Selon Giovanni Buttarelli, contrôleur européen de la protection des données, nous pourrions bientôt devoir faire face à ce qu’il appelle « la tempête parfaite provoquée par un pouvoir de marché excessif, une asymétrie d’information et des algorithmes inexplicables. Si une personne ne peut en réalité choisir qu’un seul fournisseur de service dans un marché numérique, elle se retrouve inévitablement en position de faiblesse pour négocier une meilleure qualité de liberté d’expression et de protection de la vie privéeNote de bas de page 8 ».

Lorsque des entreprises possédant d’importantes quantités de données personnelles fusionnent, les enjeux liés à la protection de la vie privée peuvent chevaucher ceux liés à la concurrence dans l’examen des fusions. De plus, les entreprises en ligne exercent une influence grandissante du fait de leur vaste répertoire de renseignements précieux concernant les consommateurs, de sorte que les enjeux en matière de protection de la vie privée recoupent un enjeu classique en matière de concurrence, soit l’ « abus d’une position dominante ».

Bien que les lois antitrust et les lois sur la protection de la vie privée puissent avoir des objectifs stratégiques différents, dans les deux cas, la protection de la vie privée et les renseignements personnels font l’objet d’un examen accru dans le cadre des activités d’application des lois et de surveillance. En plus des lois en matière de protection des consommateurs, la situation en matière d’application des lois dans ces trois (3) domaines est examinée afin de déterminer la façon dont il pourrait être nécessaire d’adapter ou de modifier les lois – ou les mesures d’application des lois – à la lumière des technologies changeantes influençant les modèles opérationnels.
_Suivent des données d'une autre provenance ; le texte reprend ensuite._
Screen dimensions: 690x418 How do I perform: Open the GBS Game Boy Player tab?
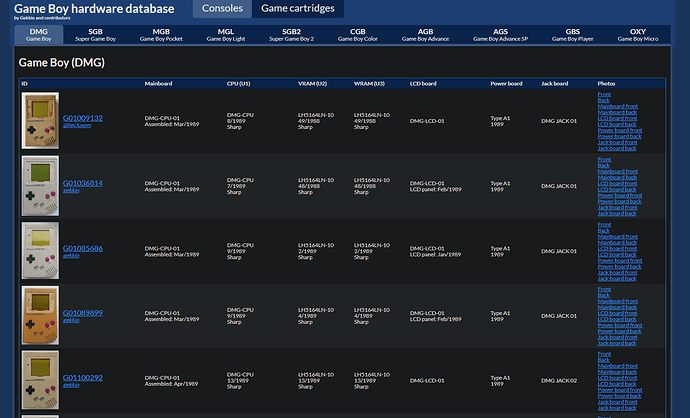[x=573, y=35]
Dans ce contexte, nous faisons à nouveau référence au Digital Clearing House, un réseau informel d’organismes de réglementation dans les domaines de la protection de la vie privée, de la protection des consommateurs et de l’antitrust. Au sein de ce forum, les autorités ont premièrement pour tâche de mieux comprendre la dynamique de ces relations, afin d’établir une approche optimale pour s’attaquer à ces enjeux dans l’intérêt des consommateurs.

L’intérêt croissant pour l’antitrust et la protection de la vie privée est une discussion intéressante et opportune, particulièrement en raison des changements qui s’opèrent dans la façon dont les technologies émergentes influencent les modèles opérationnels dans l’économie numérique. Plus les autorités responsables de l’application des lois en matière de concurrence et de protection de la vie privée collaborent et discutent sur des sujets d’intérêt commun, plus il sera possible de concevoir des cadres de protection des consommateurs solides à l’appui de l’innovation, de la protection des consommateurs et des droits à la vie privée.

Conclusion

Bien que la plupart des discussions sur la relation entre la protection de la vie privée et la surveillance de la concurrence n’en soient qu’à leur début, il s’agit d’une première étape importante pour favoriser un dialogue sur les défis fondamentaux des autorités d’application de la loi pour l’ensemble des enjeux en matière de consommation. Le défi commun consiste à créer une économie ouverte, dynamique et novatrice tout en mettant en place les éléments fondamentaux qui favoriseront la confiance et la transparence.

Nous apprécions le fait que la FTC nous ait donné l’occasion de lui soumettre ces commentaires.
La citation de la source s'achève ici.